Stored data:
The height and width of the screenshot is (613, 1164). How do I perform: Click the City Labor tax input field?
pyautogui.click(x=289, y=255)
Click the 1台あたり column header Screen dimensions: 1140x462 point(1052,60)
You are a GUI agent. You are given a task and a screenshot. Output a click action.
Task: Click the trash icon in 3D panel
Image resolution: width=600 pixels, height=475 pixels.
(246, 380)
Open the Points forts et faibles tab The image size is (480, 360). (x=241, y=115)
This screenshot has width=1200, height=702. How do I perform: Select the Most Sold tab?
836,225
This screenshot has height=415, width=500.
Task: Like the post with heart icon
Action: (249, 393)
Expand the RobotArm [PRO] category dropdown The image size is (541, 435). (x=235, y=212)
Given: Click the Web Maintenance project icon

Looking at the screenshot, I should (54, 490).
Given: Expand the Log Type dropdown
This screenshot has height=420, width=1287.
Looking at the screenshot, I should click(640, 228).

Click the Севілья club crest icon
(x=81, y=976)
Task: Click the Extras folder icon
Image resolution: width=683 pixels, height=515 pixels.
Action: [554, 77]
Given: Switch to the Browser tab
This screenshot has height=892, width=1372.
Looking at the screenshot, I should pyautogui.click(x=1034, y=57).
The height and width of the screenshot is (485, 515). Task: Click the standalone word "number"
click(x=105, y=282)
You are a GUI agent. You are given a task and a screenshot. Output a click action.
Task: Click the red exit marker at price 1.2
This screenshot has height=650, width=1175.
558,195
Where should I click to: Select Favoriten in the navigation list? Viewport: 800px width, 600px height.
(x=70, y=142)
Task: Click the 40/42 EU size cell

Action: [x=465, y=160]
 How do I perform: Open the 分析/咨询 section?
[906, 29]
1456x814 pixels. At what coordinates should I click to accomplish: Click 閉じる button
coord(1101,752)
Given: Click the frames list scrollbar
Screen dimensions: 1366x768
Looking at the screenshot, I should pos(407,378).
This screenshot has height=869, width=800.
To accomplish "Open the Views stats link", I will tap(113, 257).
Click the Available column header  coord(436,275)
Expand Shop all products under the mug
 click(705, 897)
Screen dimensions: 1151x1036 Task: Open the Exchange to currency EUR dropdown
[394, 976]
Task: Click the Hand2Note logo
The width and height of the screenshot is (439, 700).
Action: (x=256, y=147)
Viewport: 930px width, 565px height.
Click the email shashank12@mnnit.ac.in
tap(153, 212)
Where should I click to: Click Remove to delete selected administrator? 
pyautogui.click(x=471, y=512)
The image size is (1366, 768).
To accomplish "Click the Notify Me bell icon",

**TASK**
From the first line down to the last, give the records again exactly.

**RESPONSE AREA**
The height and width of the screenshot is (613, 1164). How do I perform: Click the City Labor tax input field?
pyautogui.click(x=289, y=255)
Click the 1台あたり column header Screen dimensions: 1140x462 point(1052,60)
You are a GUI agent. You are given a task and a screenshot. Output a click action.
Task: Click the trash icon in 3D panel
Image resolution: width=600 pixels, height=475 pixels.
(246, 380)
Open the Points forts et faibles tab The image size is (480, 360). (x=241, y=115)
This screenshot has width=1200, height=702. How do I perform: Select the Most Sold tab?
836,225
This screenshot has height=415, width=500.
Task: Like the post with heart icon
Action: (249, 393)
Expand the RobotArm [PRO] category dropdown The image size is (541, 435). (x=235, y=212)
Given: Click the Web Maintenance project icon

Looking at the screenshot, I should (54, 490).
Given: Expand the Log Type dropdown
This screenshot has height=420, width=1287.
Looking at the screenshot, I should click(640, 228).

Click the Севілья club crest icon
(x=81, y=976)
Task: Click the Extras folder icon
Image resolution: width=683 pixels, height=515 pixels.
Action: [554, 77]
Given: Switch to the Browser tab
This screenshot has height=892, width=1372.
Looking at the screenshot, I should pyautogui.click(x=1034, y=57).
The height and width of the screenshot is (485, 515). Task: Click the standalone word "number"
click(x=105, y=282)
You are a GUI agent. You are given a task and a screenshot. Output a click action.
Task: Click the red exit marker at price 1.2
This screenshot has height=650, width=1175.
558,195
Where should I click to: Select Favoriten in the navigation list? Viewport: 800px width, 600px height.
(x=70, y=142)
Task: Click the 40/42 EU size cell

Action: [x=465, y=160]
 How do I perform: Open the 分析/咨询 section?
[906, 29]
1456x814 pixels. At what coordinates should I click to accomplish: Click 閉じる button
coord(1101,752)
Given: Click the frames list scrollbar
Screen dimensions: 1366x768
Looking at the screenshot, I should pos(407,378).
This screenshot has height=869, width=800.
To accomplish "Open the Views stats link", I will tap(113, 257).
Click the Available column header  coord(436,275)
Expand Shop all products under the mug
 click(705, 897)
Screen dimensions: 1151x1036 Task: Open the Exchange to currency EUR dropdown
[394, 976]
Task: Click the Hand2Note logo
The width and height of the screenshot is (439, 700).
Action: (x=256, y=147)
Viewport: 930px width, 565px height.
Click the email shashank12@mnnit.ac.in
tap(153, 212)
Where should I click to: Click Remove to delete selected administrator? 
pyautogui.click(x=471, y=512)
The image size is (1366, 768).
To accomplish "Click the Notify Me bell icon",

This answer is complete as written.